Drei Powerakkorde auf der Gitarre, einen Irokesen auf dem Kopf, eine schiefe Lippe und geht schon. Hauptsache laut, Hauptsache keinen Respekt vor Nichts und Niemandem. Als das Londoner Lausbuben-Quartett Sex Pistols im Mai 1977 mit „God Save the Queen“ eine Brutalo-Version einer Nationalhymne in den britischen Äther trommelte, spürten alle, dass eine neue Zeit angebrochen war: die Ära des Punk.

Lederjacken galten längst als gesellschaftsfähig, aber nicht mit diesen neuen Accessoires: Sicherheitsnadel, Rasierklinge und nietenbesetztem Hundehalsband. Zu diesem Outfit konnte man wirklich nicht im harmonischen Duett über die Liebe singen.

PUNK! Vier Buchstaben wie ein Boxhieb in die Magengrube. Anders gesagt: Schlechtes Timing für zuckersüße Kuschelsongs in den Charts.
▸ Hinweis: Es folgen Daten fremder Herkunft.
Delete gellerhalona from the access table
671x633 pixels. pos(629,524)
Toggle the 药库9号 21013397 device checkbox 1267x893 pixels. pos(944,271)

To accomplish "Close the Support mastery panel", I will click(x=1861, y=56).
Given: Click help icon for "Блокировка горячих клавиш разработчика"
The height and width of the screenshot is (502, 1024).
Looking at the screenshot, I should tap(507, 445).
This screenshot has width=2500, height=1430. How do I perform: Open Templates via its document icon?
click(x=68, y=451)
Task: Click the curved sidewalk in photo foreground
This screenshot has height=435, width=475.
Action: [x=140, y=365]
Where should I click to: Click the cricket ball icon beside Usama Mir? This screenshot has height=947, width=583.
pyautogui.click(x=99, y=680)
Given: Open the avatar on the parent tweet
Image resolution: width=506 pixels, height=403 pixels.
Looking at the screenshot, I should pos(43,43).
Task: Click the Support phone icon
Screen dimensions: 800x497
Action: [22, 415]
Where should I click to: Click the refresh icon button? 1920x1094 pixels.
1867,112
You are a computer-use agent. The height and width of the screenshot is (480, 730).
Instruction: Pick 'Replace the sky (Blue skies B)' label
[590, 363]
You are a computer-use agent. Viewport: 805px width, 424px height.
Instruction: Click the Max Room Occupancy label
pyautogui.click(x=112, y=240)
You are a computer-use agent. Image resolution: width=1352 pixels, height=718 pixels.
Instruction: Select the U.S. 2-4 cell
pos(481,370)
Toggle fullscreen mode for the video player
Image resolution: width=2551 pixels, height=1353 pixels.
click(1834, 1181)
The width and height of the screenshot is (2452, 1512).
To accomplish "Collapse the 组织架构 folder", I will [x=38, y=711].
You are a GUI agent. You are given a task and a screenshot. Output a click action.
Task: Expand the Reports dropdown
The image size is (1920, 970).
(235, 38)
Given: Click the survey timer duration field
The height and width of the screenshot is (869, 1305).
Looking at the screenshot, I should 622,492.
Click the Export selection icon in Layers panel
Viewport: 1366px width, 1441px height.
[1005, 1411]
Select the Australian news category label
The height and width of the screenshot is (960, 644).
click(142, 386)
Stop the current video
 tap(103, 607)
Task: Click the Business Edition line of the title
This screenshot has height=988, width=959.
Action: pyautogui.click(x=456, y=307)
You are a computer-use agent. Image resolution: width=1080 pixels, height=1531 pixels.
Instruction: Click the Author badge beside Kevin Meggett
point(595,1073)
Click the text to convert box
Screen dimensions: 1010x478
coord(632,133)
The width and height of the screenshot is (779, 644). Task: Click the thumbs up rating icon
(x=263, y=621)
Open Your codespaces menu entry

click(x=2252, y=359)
Hingegen ein guter Moment für dilettantische Chaoten mit erhöhtem Geltungsbedürfnis.

Auftritt Iggy Pop

Der 1947 in Muskegon im US-Bundesstaat Michigan geborene James Osterberg kann ein Lied von der so kurzen wie gewichtigen Epoche der Musikgeschichte singen. Er ist jener Iggy Pop, den sie „Godfather of Punk“ heißen – der Pate des Punk. Am 7. Juli kommt er samt Band und Entourage für einen Auftritt ins Wiener Konzerthaus.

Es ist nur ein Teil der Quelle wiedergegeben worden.